Our findings underscore the complexity in risk communication. Studies are needed to systematically evaluate both patient- and physician-related factors responsible for inappropriate perception of risk in order to develop effective interventions. Physician and patient education are necessary so that indeterminate genetic test results do not provide false reassurance. The use of standardized educational material that outlines the implications of test results and recommendations for management may minimize variability in information provided to patients, facilitate knowledge retention, and provide specific screening recommendations for individuals who remain at high risk.
In addition, particularly for indeterminate test results, there needs to be longitudinal follow-up and reinforcement of the meaning of the test results. These patients may benefit from additional genetic counseling and from reinforcement from the primary care physician who observes the patient on a long-term basis after the genetic counseling and testing encounter is completed. The benefits of reinforcement would not be limited to individuals with true-positive and indeterminate results, but would also be available to individuals with true-negative results.
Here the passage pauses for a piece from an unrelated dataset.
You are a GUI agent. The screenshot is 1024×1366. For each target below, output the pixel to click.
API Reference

Our study was limited to patients at risk for a highly penetrant inherited cancer syndrome, for which interpretation of true-positive and true-negative results is relatively straightforward in terms of cancer risk and screening recommendations. As additional moderate- and low-susceptibility genes are identified, the implications of even a positive result are likely to be complex and may depend on a variety of factors, including the relationship with other genes, environment, and behaviors. Understanding how patients interpret such information and developing strategies to enhance communication of benefits and limitations of genetic testing is an area worthy of continued study.